____ Supplied data
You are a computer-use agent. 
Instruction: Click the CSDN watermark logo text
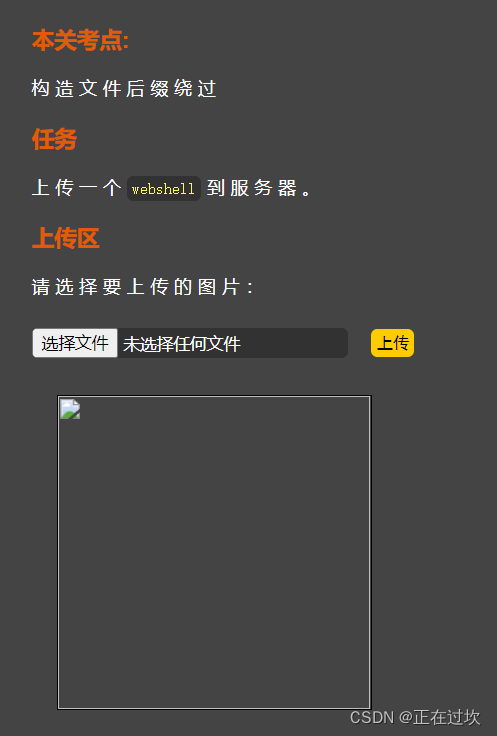point(372,717)
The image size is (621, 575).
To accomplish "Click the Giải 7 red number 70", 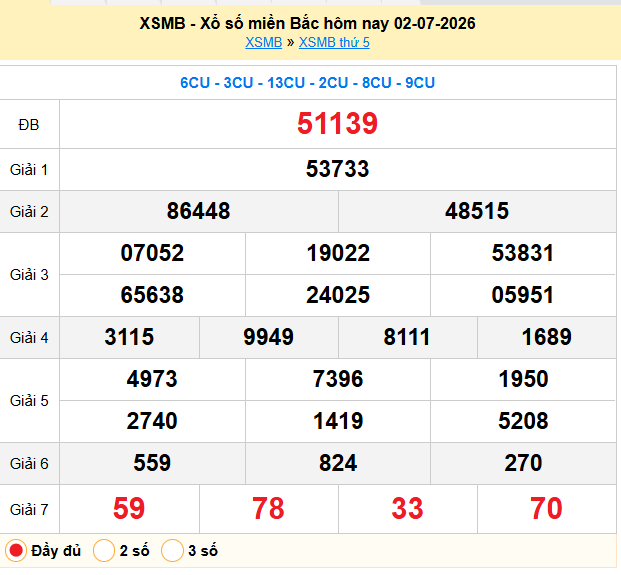I will point(546,508).
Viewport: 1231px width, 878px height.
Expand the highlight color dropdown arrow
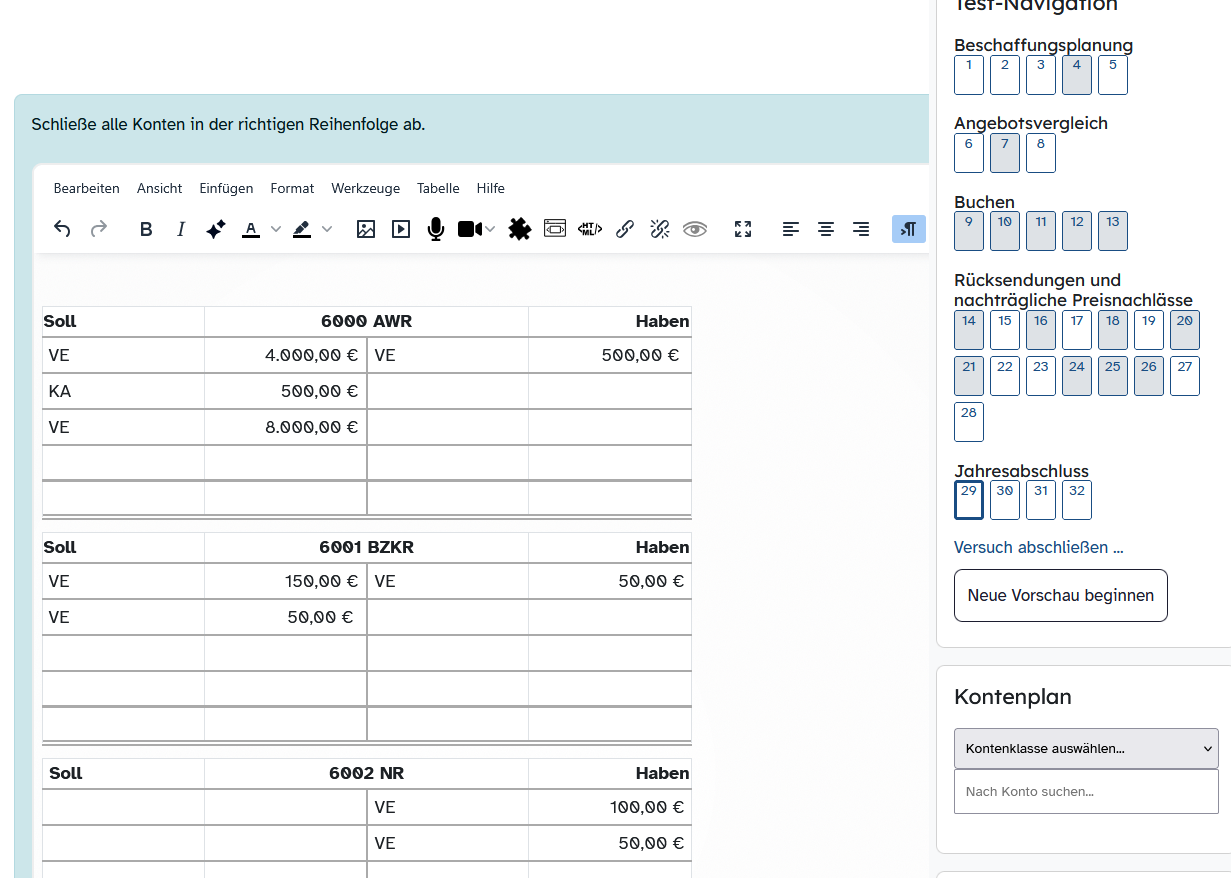pyautogui.click(x=326, y=229)
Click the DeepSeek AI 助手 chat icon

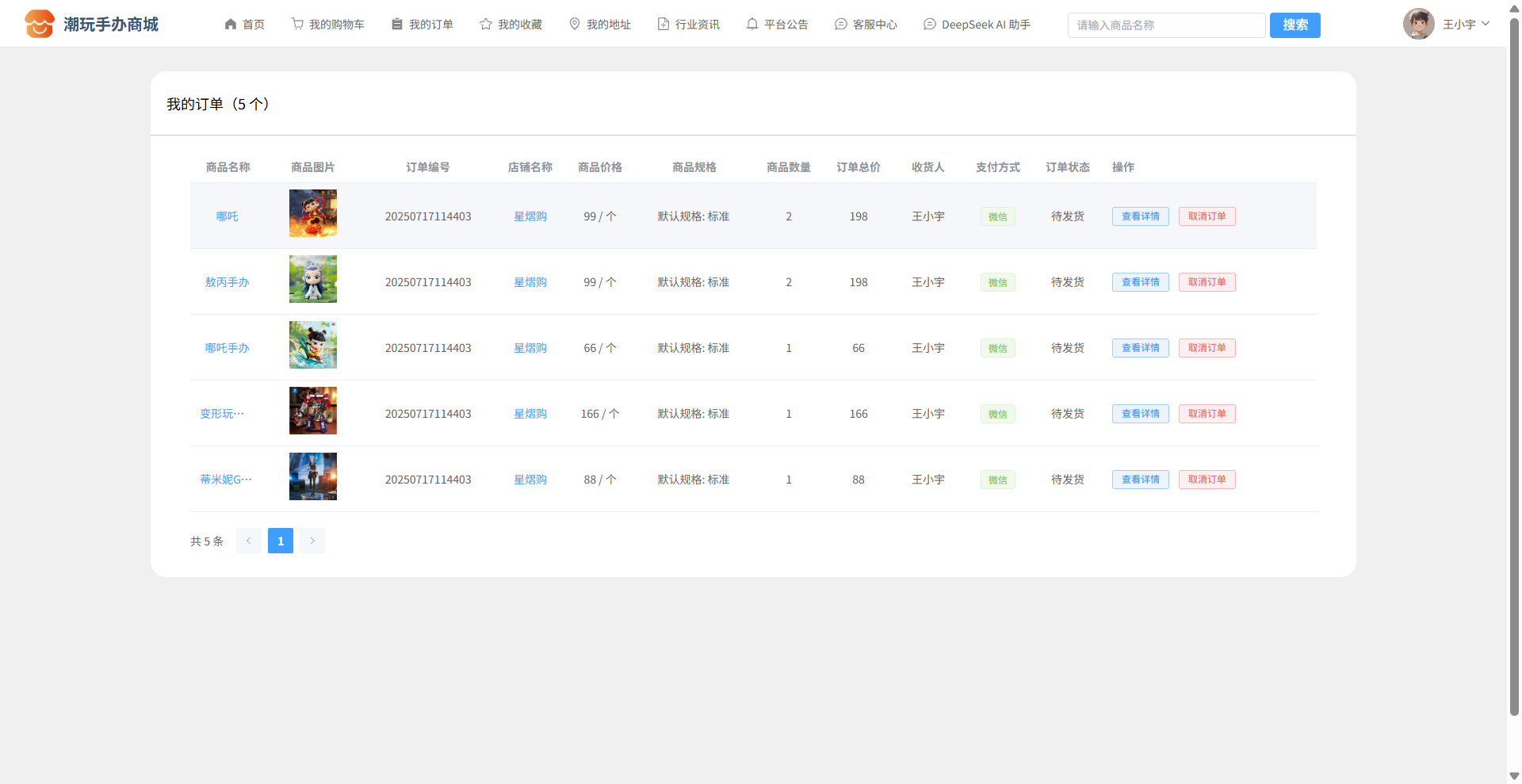(930, 24)
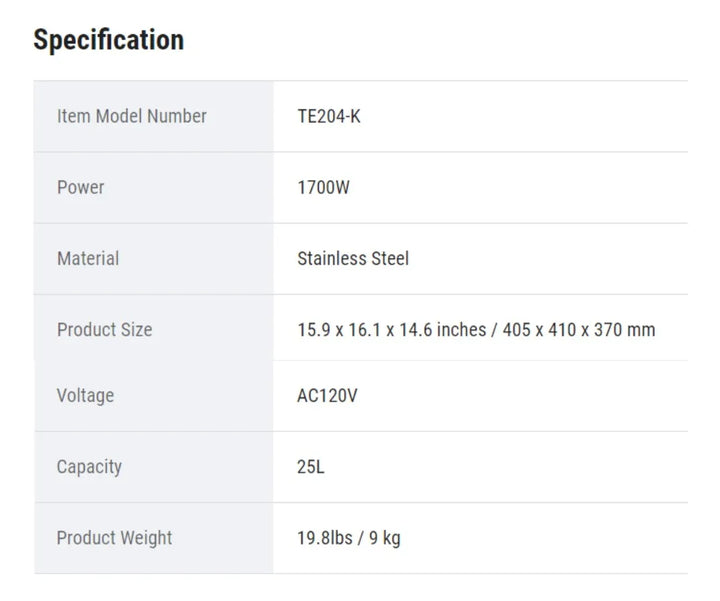Click the AC120V voltage value
Image resolution: width=720 pixels, height=601 pixels.
pyautogui.click(x=327, y=395)
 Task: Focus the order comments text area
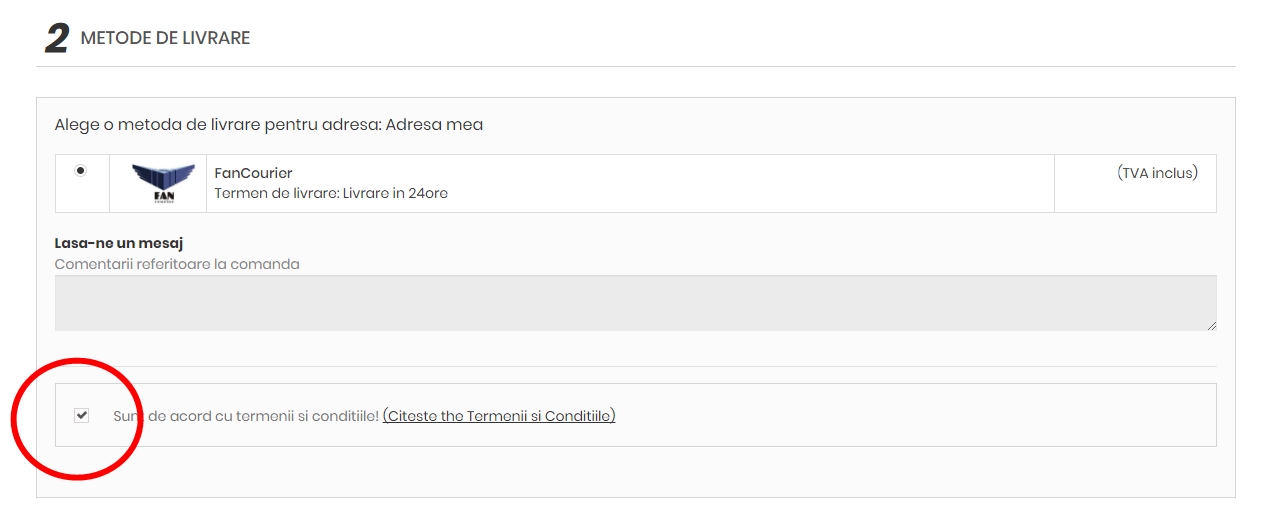[x=635, y=303]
________
Description of the task => Exactly the lines from the line containing "Expand the highlight color dropdown arrow" to the end of the records need to be copied, both ends included, with pictures left out.

Task result =>
Expand the highlight color dropdown arrow
pyautogui.click(x=326, y=229)
Click the DeepSeek AI 助手 chat icon

(930, 24)
Click the AC120V voltage value
Image resolution: width=720 pixels, height=601 pixels.
pyautogui.click(x=327, y=395)
 Task: Focus the order comments text area
[x=635, y=303]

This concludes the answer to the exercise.